(Passage provided)

Audrain’s ‘The Push’ plays into a mother’s worst fears

Maureen Corrigan

THE WASHINGTON POST – The new year’s first blockbuster novel is The Push, by Ashley Audrain, a psychological suspense tale about a mother’s fears that her preschool-age daughter may be a psycho killer. If this premise sounds familiar, you may be recalling The Mother of All Evil Spawn Stories, the 1956 film The Bad Seed.

The Bad Seed, which was inspired by a 1954 novel of the same name by William March, also was a psychological suspense tale about a mother who suspects her young daughter is a budding Ted Bundy in pigtails.

We first meet Blythe Connor, the tormented mother who narrates The Push, as she’s sitting in her car at night, watching her ex-husband’s house. Is she a stalker? Unhinged? Maybe. Through the glowing windows, she spies her ex-husband, named Fox, dancing with his second wife (younger, of course) and playing with their adorable toddler son. But what keeps Blythe sitting out there in the cold and dark is Violet, the daughter she and Fox share. Violet, now on the cusp of adolescence, is framed in one of the windows, locking eyes with Blythe, the mother whose breakdown and banishment she orchestrated. Violet also killed a playmate and her younger brother Sam, the son of Blythe and Fox.

Or did she?

The Push is structured as a manuscript that Blythe writes for Fox to set down her version of how their once happy life together unraveled. (Blythe aspired to be a writer before the demands of stay-at-home motherhood intervened.) But, since Blythe is the walking contradiction of her name – a jittery, insecure woman who second guesses herself constantly – questions arise about her reliability as a narrator.

Blythe’s own family history complicates her story: Her abusive grandmother committed suicide, and her moody mother deserted Blythe and her father without a backward glance. “The women in this family… we’re different,” her mother flatly tells Blythe as a child. Blythe worries she’s inherited damaged DNA when it comes to mothering, especially when she gives birth to Violet and feels strangely unmoved by this “warm, screaming loaf of bread” with “slimy and dark” eyes who’s placed on her chest to nurse.

Surely one of the reasons The Push has become so popular is that the manuscript structure of the novel allows Blythe to express such uncensored feelings about a child she dislikes (and, eventually, comes to fear). Audrain has a sharp ear for Mom’s playgroup conversations, where the other mothers begin to vent irritations with their offspring, but then abruptly reign themselves back into niceness with platitudes like, “it’s all so worth it when you see their little faces in the morning.” Blythe feels differently about baby Violet – whom she characterises as emotionally cold and destructive.

(End Passage provided)
(Supplied information)

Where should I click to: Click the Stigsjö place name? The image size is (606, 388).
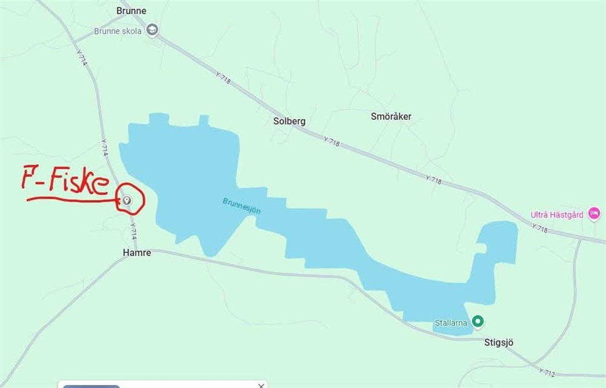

(End Supplied information)

[Questions]
A: Reproduce the review word for word, everything from "Maureen Corrigan" down to "Bundy in pigtails.".
B: List every character from The Push whom the review mentions by name.
The lines that come after the review are unrelated to it.

[Solution set]
A:
Maureen Corrigan

THE WASHINGTON POST – The new year’s first blockbuster novel is The Push, by Ashley Audrain, a psychological suspense tale about a mother’s fears that her preschool-age daughter may be a psycho killer. If this premise sounds familiar, you may be recalling The Mother of All Evil Spawn Stories, the 1956 film The Bad Seed.

The Bad Seed, which was inspired by a 1954 novel of the same name by William March, also was a psychological suspense tale about a mother who suspects her young daughter is a budding Ted Bundy in pigtails.

B: Blythe Connor, Fox, Violet, Sam